Ex-embaixador Rubens Barbosa avalia primeiro ano do segundo mandato de Trump

Nesta terça-feira (20), o presidente dos Estados Unidos, Donald Trump, completa um ano do seu segundo mandato na Casa Branca. A coluna conversou com Rubens Barbosa, ex-embaixador do Brasil em Londres (1994-1999) e em Washington (1999-2004), para analisar esse período.

Ao fazer um balanço do primeiro ano, Barbosa destaca que Trump promoveu mudanças significativas no cenário internacional. Segundo ele, Trump, com sua força unilateral, alterou as relações entre países, enfraqueceu o multilateralismo e abalou as Nações Unidas. Um exemplo citado é a proposta de criação de um Conselho da Paz para o mundo inteiro, sob a presidência dos Estados Unidos, iniciativa que ele considera exótica e contraditória com uma resolução da ONU sobre Gaza.

Em relação à base eleitoral do governo Trump, o movimento “Make America Great Again” (MAGA), Barbosa observa que embora Trump afirme querer tornar os EUA grandes novamente, suas ações externas colocam o país como um “xerife do mundo”. O impacto dessa postura gera incertezas, como a disputa pela Groenlândia e a ameaça de uma guerra tarifária entre EUA e União Europeia. O ex-embaixador ressalta que muitos apoiadores do MAGA estão mais preocupados com assuntos internos, como inflação.

Sobre a estratégia militar dos EUA, ele cita o documento National Security Strategy, que evidencia uma postura intervencionista voltada a conter a China. Trump exclui a China do Conselho da Paz e visa manter a hegemonia americana apesar do crescimento chinês.

No que tange à posição do Brasil, Barbosa considera que o país, como potência regional, deve manter independência, sem alinhamento exclusivo a Estados Unidos ou Rússia. Ressalta a importância do acordo Mercosul-União Europeia, que tem forte viés geopolítico e apoio do presidente Lula na reta final. Ele defende que o Brasil deve priorizar seus interesses nacionais e desenvolver uma estratégia própria, já que atualmente carece de um projeto nacional e reage a problemas em vez de antecipá-los.

Em termos de estratégias, Barbosa alerta para a necessidade de definir metas claras, desde crescimento econômico até segurança, e implementar reformas e políticas efetivas.
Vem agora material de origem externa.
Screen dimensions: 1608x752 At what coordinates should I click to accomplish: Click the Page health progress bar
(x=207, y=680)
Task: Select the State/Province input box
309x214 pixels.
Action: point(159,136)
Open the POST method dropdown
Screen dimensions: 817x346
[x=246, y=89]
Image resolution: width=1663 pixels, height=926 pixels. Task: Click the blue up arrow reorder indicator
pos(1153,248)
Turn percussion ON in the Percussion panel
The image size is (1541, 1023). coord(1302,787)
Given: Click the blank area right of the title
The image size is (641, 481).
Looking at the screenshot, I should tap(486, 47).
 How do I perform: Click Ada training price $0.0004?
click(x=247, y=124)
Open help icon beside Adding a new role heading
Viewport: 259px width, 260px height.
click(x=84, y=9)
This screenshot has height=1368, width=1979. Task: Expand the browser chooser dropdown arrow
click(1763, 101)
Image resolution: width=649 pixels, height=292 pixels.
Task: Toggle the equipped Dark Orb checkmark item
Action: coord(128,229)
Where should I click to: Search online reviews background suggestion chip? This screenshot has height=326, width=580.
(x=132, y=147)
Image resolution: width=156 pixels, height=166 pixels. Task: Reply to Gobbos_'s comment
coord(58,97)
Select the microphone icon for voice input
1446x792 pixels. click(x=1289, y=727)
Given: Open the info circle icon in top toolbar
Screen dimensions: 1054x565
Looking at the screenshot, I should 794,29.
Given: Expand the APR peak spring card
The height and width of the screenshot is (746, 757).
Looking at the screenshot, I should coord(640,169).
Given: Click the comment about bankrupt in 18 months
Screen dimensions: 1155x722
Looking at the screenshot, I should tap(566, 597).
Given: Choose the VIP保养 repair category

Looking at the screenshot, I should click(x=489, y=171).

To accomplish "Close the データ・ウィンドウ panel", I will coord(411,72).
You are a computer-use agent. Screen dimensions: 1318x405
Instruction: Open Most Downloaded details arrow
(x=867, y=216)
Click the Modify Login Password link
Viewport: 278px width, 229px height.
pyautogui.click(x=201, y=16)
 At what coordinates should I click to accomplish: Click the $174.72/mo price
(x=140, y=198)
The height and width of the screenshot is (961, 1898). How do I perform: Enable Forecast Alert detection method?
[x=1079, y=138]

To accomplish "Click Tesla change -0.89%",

Ele observa que o crescimento atual é medíocre e o governo reage a crises internas como corrupção e criminalidade sem apresentar soluções estruturais. Destaca que sem políticas fiscais rigorosas, uma crise econômica mais profunda é provável.

Sobre a ordem internacional, Barbosa lembra que as instituições criadas após a Segunda Guerra Mundial, como ONU, FMI e Banco Mundial, foram influenciadas pelos EUA. Hoje, entretanto, esses países vêm desconstruindo o multilateralismo, como revela a proposta unilateral do Conselho da Paz.

A imprevisibilidade de Trump desorganiza o cenário global, citando a disputa com a União Europeia pela Groenlândia e as tensões com Venezuela. Ele age sem limites claros, guiado apenas pela sua vontade.

Quanto à Groenlândia, Barbosa explica que não há intenção militar, mas Trump tenta pressionar a União Europeia devido a interesses geopolíticos e minerais, o que acarreta tensões comerciais com tarifas altas que impactam o comércio mundial.

Sobre as eleições de meio de mandato, Barbosa avalia que se Trump perder uma das Casas do Congresso, enfrentará grande resistência, inclusive de republicanos que já se mostram contrários a certas medidas como o ICE. O fortalecimento do Executivo em detrimento dos outros poderes gera tensão, mas o Congresso e o Judiciário deverão agir para equilibrar o sistema.

Esse contexto retrata um momento de instabilidade sem precedentes nas relações internacionais, com o enfraquecimento das alianças e instituições construídas no pós-guerra, marcado por ações unilaterais e uma redefinição da ordem mundial.